А вот девчонка за это же время не стала привыкать, а поступила точно так же, как всегда поступала её мать – получила то, что хотела. Покровского забавляло, что обе женщины не видели, насколько походят друг на друга. При всех своих отличиях. Что для одной, что для второй не существовало слова «нет» в отношении того, что они желали. Только шли они к этому желаемому совершенно другими методами.
Захар сжал плечи Ярославской, глядя исподлобья на видеозапись, чувствуя, как вспыхнула в низу живота яростная похоть, когда Бес, ритмично двигая бёдрами, дёрнул на себя за волосы голову девчонки, а та изогнулась подобно кошке. Чёёёрт…а вот это было нехорошо – проколоться перед доктором, ненароком заметит, как занервничал помощник, и выкинет его из штата. Хотя с учётом последних событий навряд ли Ярославская поставит выше собственной безопасности и труда всей своей жизни что-либо ещё оскорблённую гордость за честь дочери. Тем более, что от этой чести остались теперь одни ошмётки воспоминаний.
– Выяснил, куда исчез объект?
Голос Ярославской вернул Покровского в реальность.
– В милиции. Забрали в отделение после вызова «скорой» кого-то из прохожих.
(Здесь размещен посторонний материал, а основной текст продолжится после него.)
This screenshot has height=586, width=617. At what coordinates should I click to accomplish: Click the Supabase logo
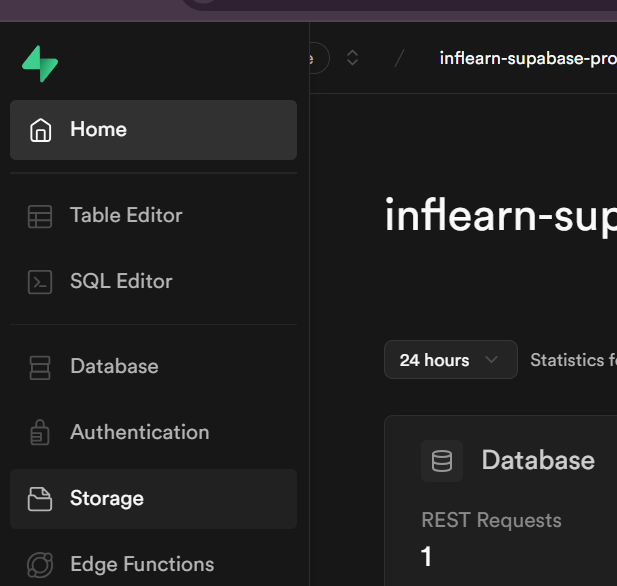coord(40,63)
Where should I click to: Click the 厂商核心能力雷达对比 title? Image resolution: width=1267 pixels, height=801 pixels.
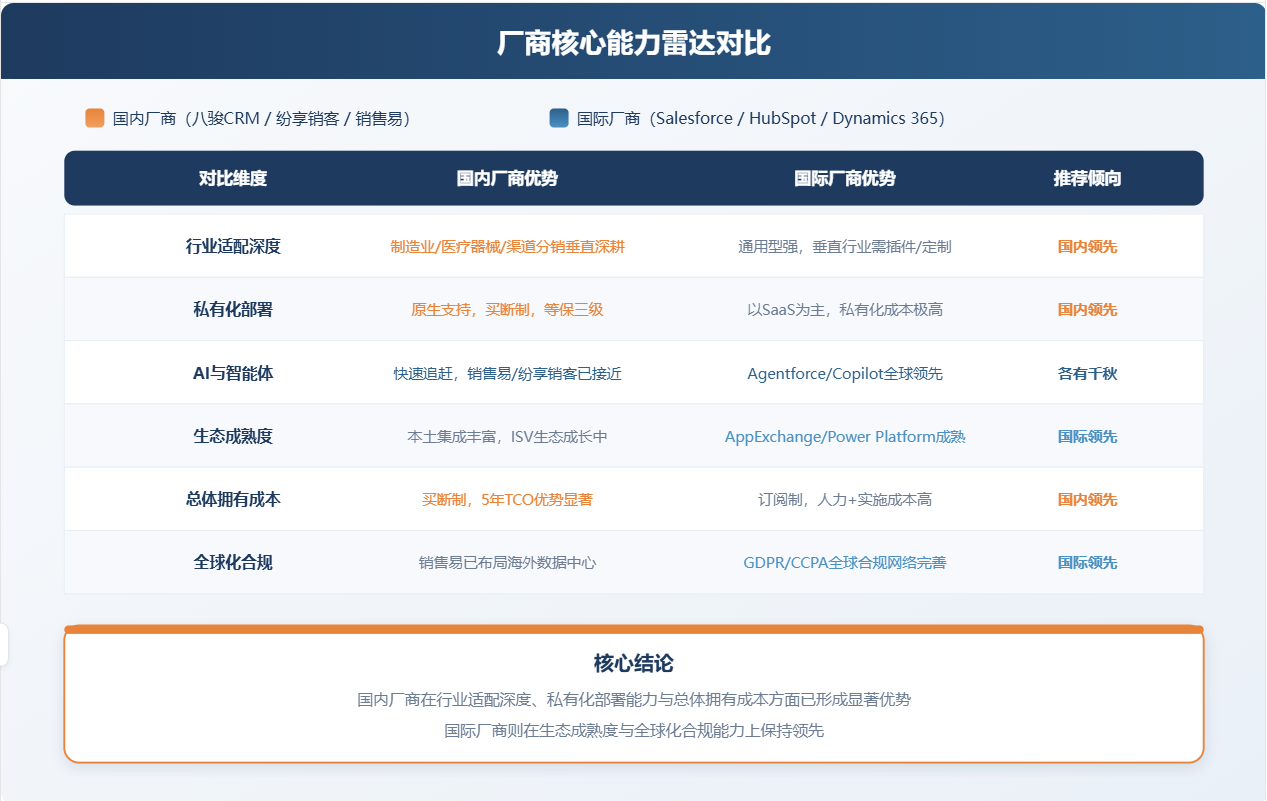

Но там, кажется, его надолго не задержали и сразу увезли. Правда, после того, как нанес ранение в живот одному из ментов.
– Ты сообщил о его особом статусе следователю?
– Он порезал мента, они сейчас все там обозлённые, никаких статусов не признают, - ладони невольно застыли в напряжении, ожидая дальнейших вопросов. Захар понимал – начальница всё же дорожила нелюдем и, возможно, даже попытается вытащить его оттуда. Вернуть себе. Или всё же, Покровский продолжал надеяться на её благоразумие, заставить его замолчать навсегда раньше, чем он откроет пасть.
– Что ты уже сделал?
Покровский осторожно выдохнул, не желая показывать своего облегчения.
– Подготовил все документы. Позвонил нужным людям в Финляндии и Германии.
Молча кивнула, продолжая смотреть прямо перед собой.
– Организовал вылет на послезавтра. Раньше не получалось. Но я думаю, время у нас ещё есть…
– Рано послезавтра. Отменяй.
– Но, Анжела Артуров…
– Отменяй, - женщина подняла лицо к нему, - в отделение поедем. Нужно поговорить с этим…с нелюдем.